WHAT THE TASK ASKS: From the material below, give the number of lines that hold the string "Given" and nothing further.

ENTRIES SHOWN:
+++++
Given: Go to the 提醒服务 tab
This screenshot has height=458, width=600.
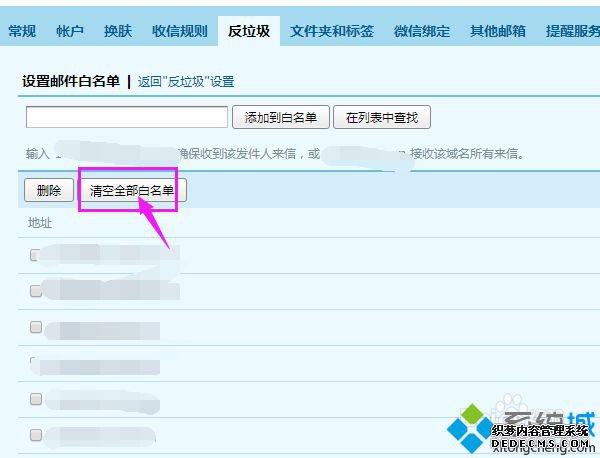Looking at the screenshot, I should tap(573, 31).
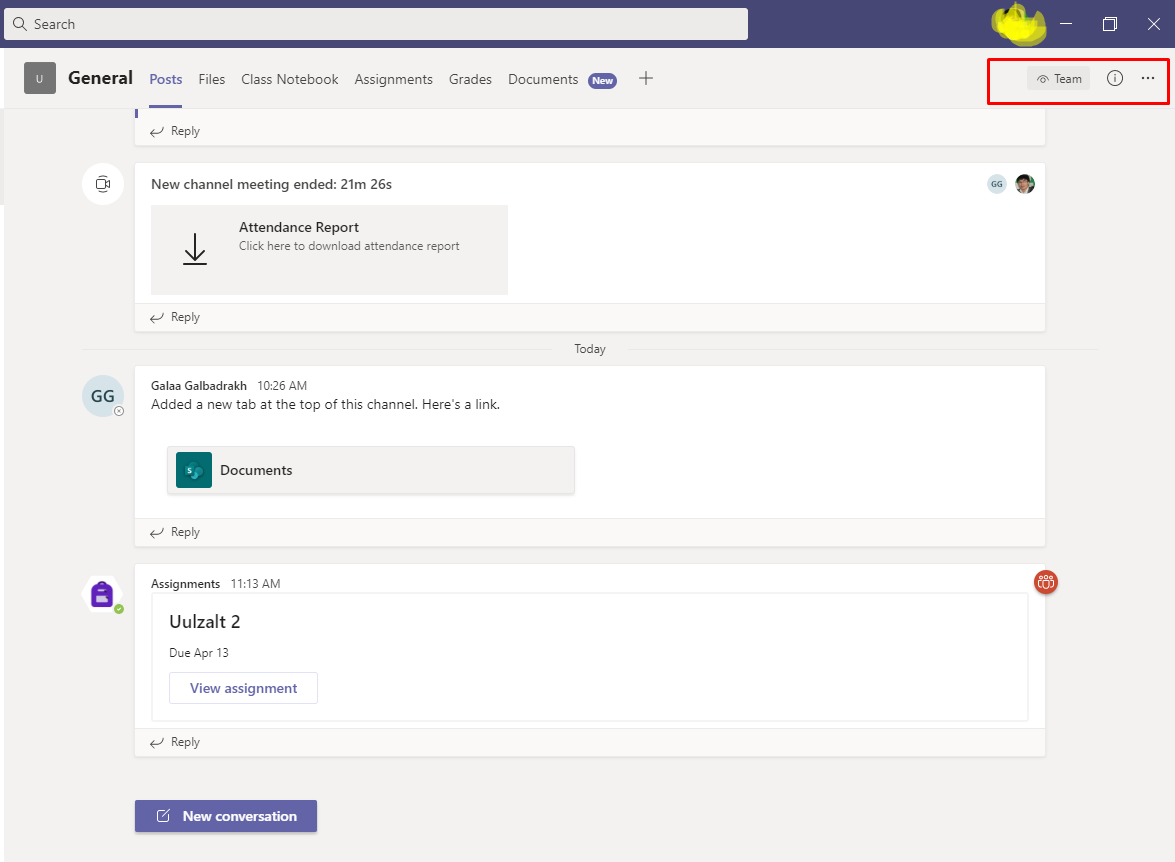Open the Class Notebook tab
The width and height of the screenshot is (1175, 862).
(x=289, y=79)
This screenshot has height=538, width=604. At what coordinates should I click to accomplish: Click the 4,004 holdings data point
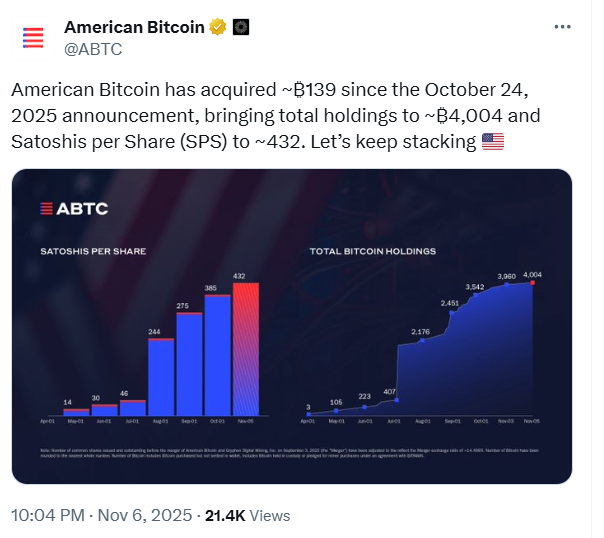[532, 283]
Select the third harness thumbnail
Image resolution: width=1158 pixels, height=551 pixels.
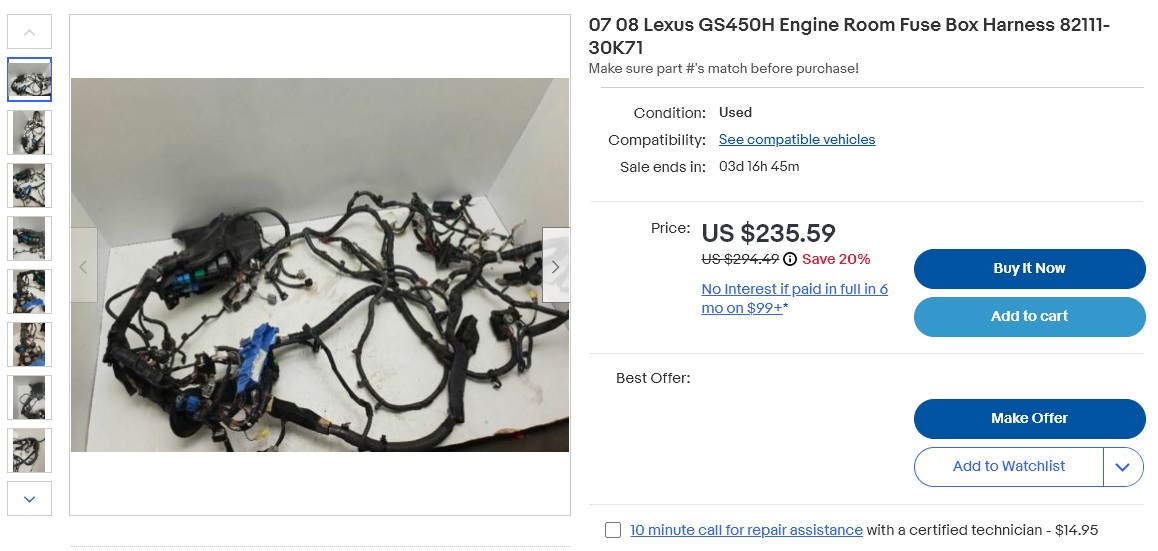coord(30,185)
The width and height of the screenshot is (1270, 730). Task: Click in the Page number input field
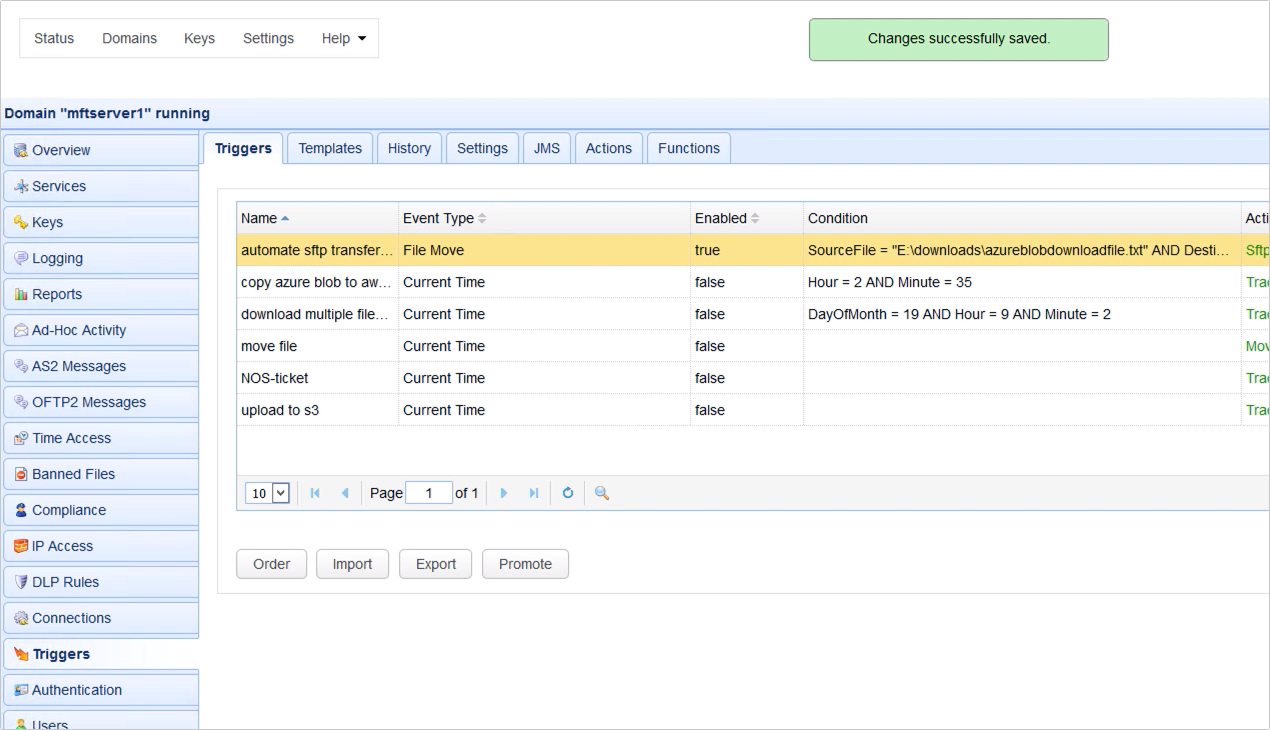[428, 492]
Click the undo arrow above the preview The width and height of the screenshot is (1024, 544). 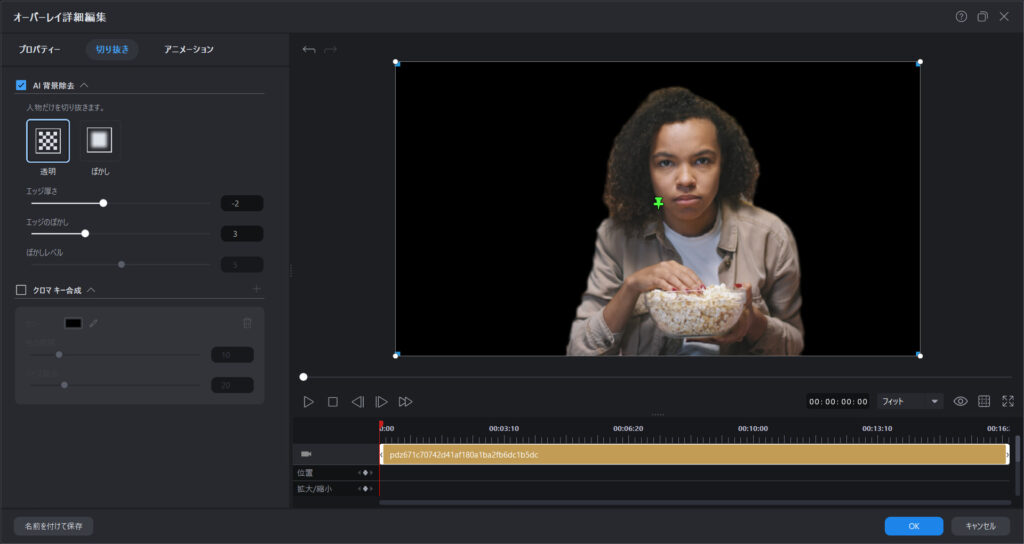click(309, 49)
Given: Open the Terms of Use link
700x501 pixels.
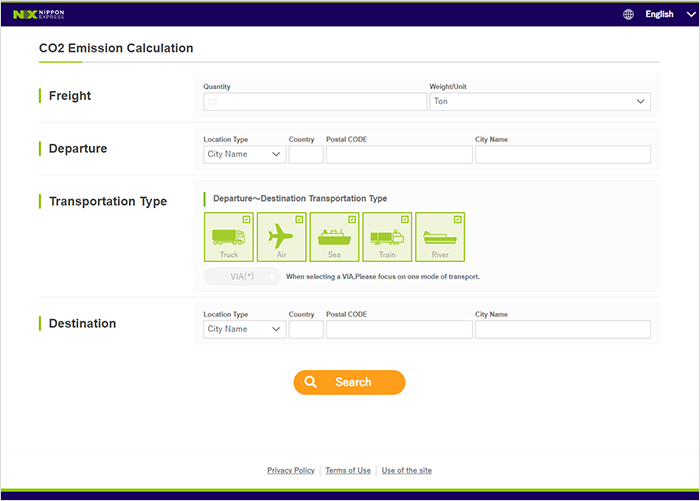Looking at the screenshot, I should (347, 470).
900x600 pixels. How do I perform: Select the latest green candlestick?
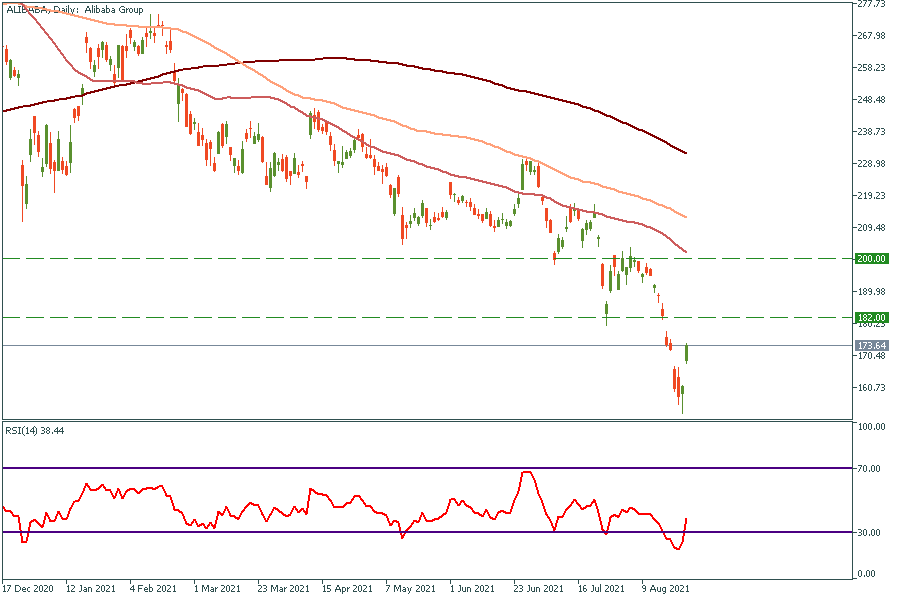[687, 352]
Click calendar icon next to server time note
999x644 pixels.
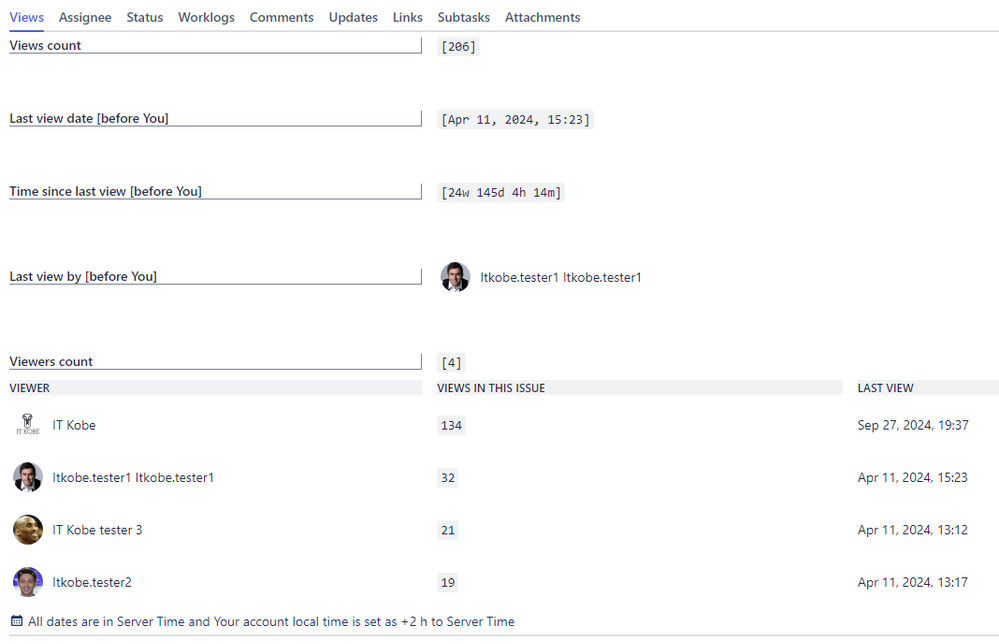pyautogui.click(x=17, y=621)
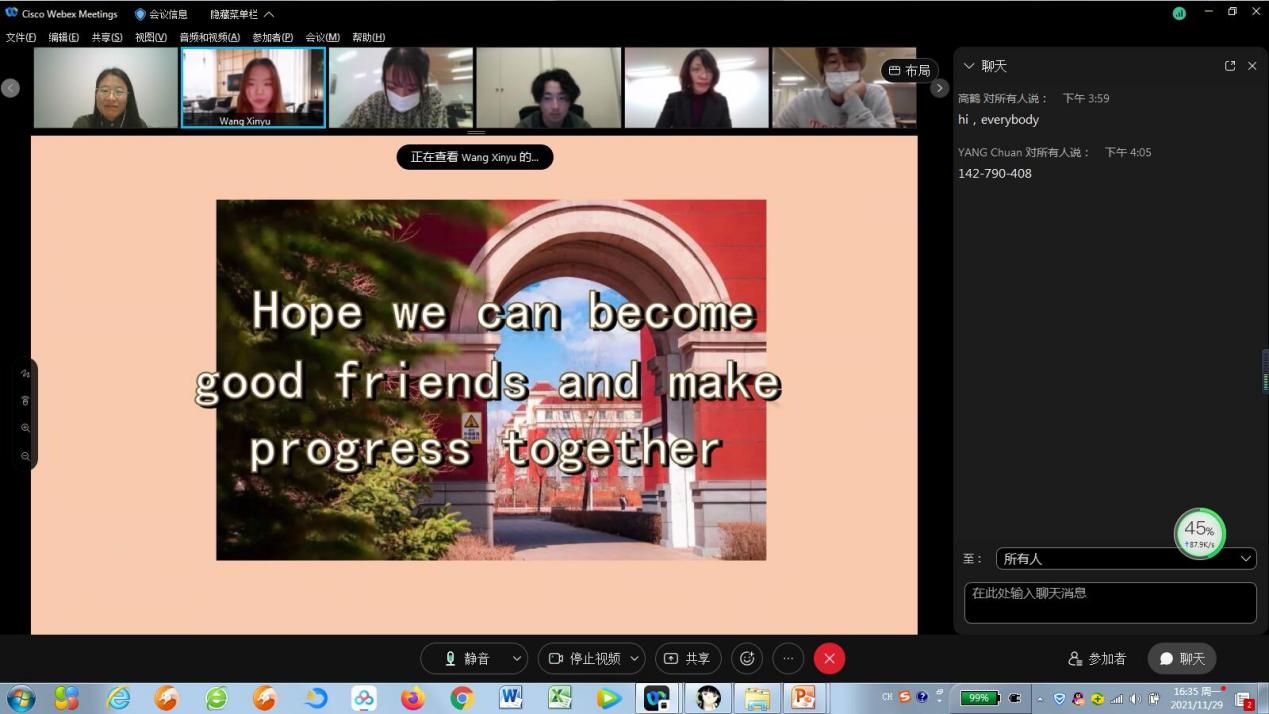Click the red leave meeting button
Image resolution: width=1269 pixels, height=714 pixels.
pyautogui.click(x=829, y=658)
+++++
SOLUTION TO THE PROBLEM: 2